FORCHHEIM – Wir sind in unserem Leben von (Plastik)müll umgeben. Mit negativen Folgen für die Umwelt und damit auch für uns selbst. Es gibt Alternativen, denn nicht immer muss es Plastik sein. Das hat nicht nur Vorteile für unsere Natur und Gesundheit. Auch Städte können davon profitieren.

Mit kleinen Aktionen viel bewegen. Grundschüler der Anna-Schule Forchheim verteilten im Dezember Stofftaschen, die Plastiktüten beim Einkauf ersetzen sollen.

2012 haben sich die Bürger Forchheims Gedanken gemacht. Über Plastikmüll und wie er vermieden werden kann. „Weg mit der Plastiktüte bei Einzelhändlern“ hieß die Divise bei einer Veranstaltung des Integrierten Stadtentwicklungskonzept. Seitdem ist in der Stadt (noch) nichts passiert, teilt das Citymanagement auf Nachfrage mit.

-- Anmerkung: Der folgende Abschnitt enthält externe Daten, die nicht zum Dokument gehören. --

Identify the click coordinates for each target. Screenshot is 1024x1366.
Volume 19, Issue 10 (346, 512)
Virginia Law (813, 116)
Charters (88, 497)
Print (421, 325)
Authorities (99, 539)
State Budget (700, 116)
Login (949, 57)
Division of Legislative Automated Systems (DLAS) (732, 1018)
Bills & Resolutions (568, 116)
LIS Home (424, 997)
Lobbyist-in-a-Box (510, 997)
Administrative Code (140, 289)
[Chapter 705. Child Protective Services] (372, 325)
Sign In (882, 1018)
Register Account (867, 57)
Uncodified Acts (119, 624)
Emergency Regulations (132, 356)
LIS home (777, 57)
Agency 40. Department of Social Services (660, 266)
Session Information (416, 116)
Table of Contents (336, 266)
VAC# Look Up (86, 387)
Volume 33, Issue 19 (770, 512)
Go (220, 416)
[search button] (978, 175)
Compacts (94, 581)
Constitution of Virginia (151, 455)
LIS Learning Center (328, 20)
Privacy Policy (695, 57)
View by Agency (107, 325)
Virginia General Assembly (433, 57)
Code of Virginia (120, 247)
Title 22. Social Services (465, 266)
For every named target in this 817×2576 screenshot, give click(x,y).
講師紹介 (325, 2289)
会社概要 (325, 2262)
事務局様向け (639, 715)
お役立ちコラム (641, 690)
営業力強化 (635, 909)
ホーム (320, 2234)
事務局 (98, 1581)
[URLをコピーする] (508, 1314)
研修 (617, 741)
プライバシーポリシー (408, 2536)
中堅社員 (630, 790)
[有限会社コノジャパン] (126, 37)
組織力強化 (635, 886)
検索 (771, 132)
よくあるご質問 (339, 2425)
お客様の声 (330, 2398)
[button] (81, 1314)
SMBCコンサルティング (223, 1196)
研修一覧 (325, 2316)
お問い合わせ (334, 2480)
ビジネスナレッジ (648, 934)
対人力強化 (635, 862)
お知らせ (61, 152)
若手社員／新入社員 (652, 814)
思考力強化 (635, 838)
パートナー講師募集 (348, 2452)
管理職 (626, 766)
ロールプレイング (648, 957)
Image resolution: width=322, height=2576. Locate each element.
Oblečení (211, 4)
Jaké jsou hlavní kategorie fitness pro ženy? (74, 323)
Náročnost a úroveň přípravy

Mehr verrät ein Blick über den Tellerrand: Die 9500-Einwohner große Marktgemeinde Roßtal im Landkreis Fürth hat sich 2014 die Zielmarke gesteckt, Frankens erste plastiktütenfreie Kommune Frankens zu werden und hat damit Städte in ganz Deutschland infiziert. Nicht nur in Düsseldorf, Ingolstadt oder Ostfriesland wird den Roßtalern jetzt nachgeeifert. Auch das mittelfränkische Roth will in die Fußstapsen treten.

Nicht nur der Umwelt ist damit geholfen, auch das Image einer Stadt kann davon profitieren, sagt CIMA-Manager Roland Wölfel. Seine Firma berät Kommunen auch bei der Selbstvermarktung. Kleine Aktionen alleine reichten aber nicht aus, um das Prädikat „umweltfreundliche Stadt“ verliehen zu bekommen. „Das Thema der Nachhaltigkeit muss schon ein erklärtes oberstes politisches Ziel sein. Das sehe ich in Forchheim nicht.“

Plastik im Alltag zu vermeiden, kann auch der Gesundheit dienen. Die in Kunststoffprodukten enthaltenen Weichmacher können dem Menschen schaden, weil sie im Laufe der Zeit aus dem Produkt zu entweichen drohen, warnt die Naturschutzorganisation Bund. Bewährte und bekannte Plastikalternativen sind Glas, Stoff und Papier, die beim mehrmaligen Benutzen deutlich umweltverträglicher sind.